— Text excerpt —
=======
This algorithm is particularly useful for identifying non-stellar sources or heavily distorted sources in image data.
The centroid-finding, which we do here only so that we can compare positions found by this method to positions found by the star-finding methods, can generate many warnings when an attempt is made to fit a 2D Gaussian to the sources. The warnings are suppressed below to avoid cluttering the output.
Let’s see how it does:
with warnings.catch_warnings(action="ignore"):
sources_findpeaks = find_peaks(data_subtracted,
threshold=5. * std, box_size=29,
centroid_func=centroid_2dg)
print(sources_findpeaks)
id x_peak y_peak peak_value x_centroid y_centroid
--- ------ ------ ------------------ ------------------ -------------------
1 233 0 22.633606464239687 234.32551060610888 0.38896986412871687
2 493 6 13.546963965223004 494.1272167404115 5.939571884949902
3 208 9 17.346874844390104 207.13796151354234 10.355177520263105
4 259 11 11.248467564978402 257.83238483501776 12.22740506322798
5 365 11 12.637249593274138 364.55155912596456 9.224483096533689
6 290 23 28.98909001390059 289.57041897476165 21.47837588946521
7 379 29 10.906120071732058 380.5885171360037 26.49194761963024
8 442 31 27.009595861523184 440.63903769793376 31.37637787846706
9 471 37 18.989486145201486 470.44183656812066 39.73450647456632
10 358 39 13.519122776424464 358.35138033049554 34.727672725854575
... ... ... ... ... ...
=======
— Work task A —
For each statement, say whether it agrees with the peak-finding excerpt, answering yes or no and quoting the deciding words: (i) the algorithm is useful for identifying non-stellar or heavily distorted sources; (ii) the warnings from the Gaussian fit are left in the output; (iii) the call to find_peaks uses a box size of 29.
— Work task B —
Continue the peak-finding excerpt from the point where the output table stops.
The dataset rows that come next are separate material and are not part of the peak-finding excerpt.

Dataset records
=======
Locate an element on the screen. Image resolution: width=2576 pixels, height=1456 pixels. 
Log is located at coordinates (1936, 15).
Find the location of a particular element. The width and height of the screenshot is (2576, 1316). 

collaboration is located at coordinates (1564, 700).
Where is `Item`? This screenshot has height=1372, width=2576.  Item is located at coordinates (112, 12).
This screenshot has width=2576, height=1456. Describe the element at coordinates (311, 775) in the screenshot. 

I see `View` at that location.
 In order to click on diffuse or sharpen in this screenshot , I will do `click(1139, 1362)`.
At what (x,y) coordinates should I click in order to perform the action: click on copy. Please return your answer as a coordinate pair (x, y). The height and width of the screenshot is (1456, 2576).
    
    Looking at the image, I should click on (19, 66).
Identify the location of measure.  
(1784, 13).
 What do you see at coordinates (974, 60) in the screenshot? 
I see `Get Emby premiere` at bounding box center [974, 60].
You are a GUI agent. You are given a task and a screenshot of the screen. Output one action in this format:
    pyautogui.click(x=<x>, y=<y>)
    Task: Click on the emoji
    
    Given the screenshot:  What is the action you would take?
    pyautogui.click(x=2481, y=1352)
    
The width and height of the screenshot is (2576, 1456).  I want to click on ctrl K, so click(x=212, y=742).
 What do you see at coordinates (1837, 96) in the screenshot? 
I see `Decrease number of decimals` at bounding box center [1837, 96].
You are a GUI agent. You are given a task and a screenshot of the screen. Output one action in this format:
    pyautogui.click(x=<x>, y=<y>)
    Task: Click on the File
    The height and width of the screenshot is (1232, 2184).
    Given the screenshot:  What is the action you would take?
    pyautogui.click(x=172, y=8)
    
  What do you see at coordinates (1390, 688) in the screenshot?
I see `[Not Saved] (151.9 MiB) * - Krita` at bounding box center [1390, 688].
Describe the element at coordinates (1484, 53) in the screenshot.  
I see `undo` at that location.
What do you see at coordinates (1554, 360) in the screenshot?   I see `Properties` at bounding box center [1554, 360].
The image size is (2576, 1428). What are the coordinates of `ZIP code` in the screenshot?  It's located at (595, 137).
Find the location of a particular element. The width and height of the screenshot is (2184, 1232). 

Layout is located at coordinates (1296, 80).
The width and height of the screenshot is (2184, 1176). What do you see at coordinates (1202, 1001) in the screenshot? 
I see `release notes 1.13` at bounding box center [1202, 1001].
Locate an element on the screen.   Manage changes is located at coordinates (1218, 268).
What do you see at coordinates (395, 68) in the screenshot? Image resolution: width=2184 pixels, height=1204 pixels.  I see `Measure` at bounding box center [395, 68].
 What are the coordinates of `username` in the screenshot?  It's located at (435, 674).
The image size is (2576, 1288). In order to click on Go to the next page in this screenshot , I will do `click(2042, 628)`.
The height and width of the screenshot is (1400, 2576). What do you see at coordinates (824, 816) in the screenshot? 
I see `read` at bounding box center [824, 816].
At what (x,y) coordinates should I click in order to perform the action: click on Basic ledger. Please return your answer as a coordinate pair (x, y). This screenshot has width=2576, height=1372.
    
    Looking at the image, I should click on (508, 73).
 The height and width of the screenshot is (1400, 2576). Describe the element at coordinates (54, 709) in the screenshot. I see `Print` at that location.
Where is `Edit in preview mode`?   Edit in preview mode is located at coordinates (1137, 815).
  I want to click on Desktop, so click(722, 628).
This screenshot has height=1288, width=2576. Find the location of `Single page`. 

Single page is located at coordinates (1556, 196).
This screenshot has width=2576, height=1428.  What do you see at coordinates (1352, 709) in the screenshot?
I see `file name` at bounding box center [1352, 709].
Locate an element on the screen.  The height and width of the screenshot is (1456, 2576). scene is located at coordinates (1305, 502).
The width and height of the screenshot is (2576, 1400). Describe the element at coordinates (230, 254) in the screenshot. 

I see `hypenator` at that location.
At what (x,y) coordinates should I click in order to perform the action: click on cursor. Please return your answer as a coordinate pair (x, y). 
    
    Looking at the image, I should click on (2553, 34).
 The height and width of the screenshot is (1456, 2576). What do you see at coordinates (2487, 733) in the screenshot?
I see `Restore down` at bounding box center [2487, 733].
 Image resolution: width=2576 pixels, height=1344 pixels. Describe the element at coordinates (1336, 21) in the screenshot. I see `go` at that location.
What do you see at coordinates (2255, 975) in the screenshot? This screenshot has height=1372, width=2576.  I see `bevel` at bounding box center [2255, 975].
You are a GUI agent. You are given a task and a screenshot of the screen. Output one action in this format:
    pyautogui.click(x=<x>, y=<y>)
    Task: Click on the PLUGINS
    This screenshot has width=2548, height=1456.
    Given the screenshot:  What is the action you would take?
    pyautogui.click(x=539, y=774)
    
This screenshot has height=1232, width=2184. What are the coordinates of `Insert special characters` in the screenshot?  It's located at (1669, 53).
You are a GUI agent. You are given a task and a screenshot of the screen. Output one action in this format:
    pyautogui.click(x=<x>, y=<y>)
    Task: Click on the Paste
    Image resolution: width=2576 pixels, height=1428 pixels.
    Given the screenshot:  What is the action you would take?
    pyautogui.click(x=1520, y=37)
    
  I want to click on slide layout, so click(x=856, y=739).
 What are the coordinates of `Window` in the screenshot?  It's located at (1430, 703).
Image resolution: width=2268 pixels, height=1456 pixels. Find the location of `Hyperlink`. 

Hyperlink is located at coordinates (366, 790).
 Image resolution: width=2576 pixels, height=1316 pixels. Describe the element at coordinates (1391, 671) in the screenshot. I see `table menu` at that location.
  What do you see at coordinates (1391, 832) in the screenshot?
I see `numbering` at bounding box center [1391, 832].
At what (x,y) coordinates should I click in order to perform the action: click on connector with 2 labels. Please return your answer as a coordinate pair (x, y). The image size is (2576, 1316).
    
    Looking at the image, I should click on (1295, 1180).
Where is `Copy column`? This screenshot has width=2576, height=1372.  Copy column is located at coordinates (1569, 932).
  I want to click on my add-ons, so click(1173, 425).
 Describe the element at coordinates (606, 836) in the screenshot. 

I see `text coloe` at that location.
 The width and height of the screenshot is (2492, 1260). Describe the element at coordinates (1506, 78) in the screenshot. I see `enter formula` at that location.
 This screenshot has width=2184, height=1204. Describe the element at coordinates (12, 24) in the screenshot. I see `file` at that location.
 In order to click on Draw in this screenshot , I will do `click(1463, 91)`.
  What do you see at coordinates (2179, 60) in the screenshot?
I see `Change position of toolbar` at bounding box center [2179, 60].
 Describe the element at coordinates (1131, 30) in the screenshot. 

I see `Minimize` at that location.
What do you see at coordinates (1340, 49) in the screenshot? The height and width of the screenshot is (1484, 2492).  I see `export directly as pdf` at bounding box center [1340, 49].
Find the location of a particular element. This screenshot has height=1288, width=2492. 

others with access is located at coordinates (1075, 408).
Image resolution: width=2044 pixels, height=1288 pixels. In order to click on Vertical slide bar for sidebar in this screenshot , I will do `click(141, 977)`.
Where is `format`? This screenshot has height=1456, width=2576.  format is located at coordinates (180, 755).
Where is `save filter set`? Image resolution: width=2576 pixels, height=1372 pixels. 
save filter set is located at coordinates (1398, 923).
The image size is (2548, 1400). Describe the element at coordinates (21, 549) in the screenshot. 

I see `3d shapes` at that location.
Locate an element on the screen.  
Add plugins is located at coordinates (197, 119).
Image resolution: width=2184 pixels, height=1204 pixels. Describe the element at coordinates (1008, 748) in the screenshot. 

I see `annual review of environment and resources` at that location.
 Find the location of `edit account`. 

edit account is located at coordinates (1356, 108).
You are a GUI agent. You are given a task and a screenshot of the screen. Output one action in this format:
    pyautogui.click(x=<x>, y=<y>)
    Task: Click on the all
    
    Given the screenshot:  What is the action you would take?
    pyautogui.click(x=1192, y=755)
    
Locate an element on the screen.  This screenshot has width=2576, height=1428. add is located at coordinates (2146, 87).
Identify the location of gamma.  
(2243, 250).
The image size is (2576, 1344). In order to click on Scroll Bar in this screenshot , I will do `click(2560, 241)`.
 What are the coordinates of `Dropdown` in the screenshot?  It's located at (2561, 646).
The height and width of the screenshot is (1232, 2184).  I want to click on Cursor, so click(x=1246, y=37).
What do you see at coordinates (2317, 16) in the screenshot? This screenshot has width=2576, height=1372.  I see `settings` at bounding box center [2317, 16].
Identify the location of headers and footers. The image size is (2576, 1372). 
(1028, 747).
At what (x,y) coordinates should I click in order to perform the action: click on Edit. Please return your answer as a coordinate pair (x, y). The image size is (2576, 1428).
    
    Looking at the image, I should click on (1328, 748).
=======
— Answer space A —
(i) Yes: "This algorithm is particularly useful for identifying non-stellar sources or heavily distorted sources in image data."
(ii) No: "The warnings are suppressed below to avoid cluttering the output."
(iii) Yes: "box_size=29"

— Answer space B —
62 293 245 38.69510036786478 295.1028939224394 241.8094512143153
63 398 246 18.775975076986878 396.5029989021236 248.07414278626956
64 446 248 13.906635070560856 446.7652008958186 247.68076682470934
65 42 249 13.256323329550764 35.157240743452434 243.32985878928932
66 356 252 30.00969198273592 355.1722928770967 252.69137480544242
67 98 254 15.847143478097742 98.71781235685901 253.1060400794161
68 74 260 47.35429493883031 77.76082097397119 262.46985847821963
69 477 268 17.870494505057362 479.22594977370267 267.4704052654612
70 141 275 23.127844438211586 138.14700328179325 275.01535057159293
71 434 281 28.311057338166965 434.1035119677329 286.0635169424726
Length = 71 rows
# Set up the figure with subplots
fig, ax1 = plt.subplots(1, 1, figsize=(8, 8))
norm = ImageNormalize(stretch=SqrtStretch())
fitsplot = ax1.imshow(data, cmap='Greys', origin='lower', norm=norm,
interpolation='nearest')
ax1.scatter(sources_findpeaks['x_peak'], sources_findpeaks['y_peak'], s=30, marker='o',
lw=1, alpha=0.7, facecolor='None', edgecolor='r');

8.3.1.3. Comparing Detection Methods#
Let’s compare how peak finding compares to using DAOStarFinder
on this image.
detect_fwhm = 5.0
daofind = DAOStarFinder(fwhm=detect_fwhm, threshold=5.*std)
sources_dao = daofind(data_subtracted)
print(f'''DAOStarFinder: {len(sources_dao)} sources
find_peaks: {len(sources_findpeaks)} sources''')
DAOStarFinder: 48 sources
find_peaks: 71 sources
Let’s plot both sets of sources on the original image.
fig, ax1 = plt.subplots(1, 1, figsize=(8, 8))
# Plot the data
fitsplot = ax1.imshow(data, norm=norm, cmap='Greys', origin='lower')
marker_size = 60
ax1.scatter(sources_findpeaks['x_peak'], sources_findpeaks['y_peak'], s=marker_size, marker='s',
lw=1, alpha=1, facecolor='None', edgecolor='r', label='Found by find_peaks')
ax1.scatter(sources_dao['xcentroid'], sources_dao['ycentroid'], s=2 * marker_size, marker='D',
lw=1, alpha=1, facecolor='None', edgecolor='#0077BB', label='Found by DAOfind')
# Add legend
ax1.legend(ncol=2, loc='lower center', bbox_to_anchor=(0.5, -0.35))
ax1.set_xlabel('X (pixels)')
ax1.set_ylabel('Y (pixels)')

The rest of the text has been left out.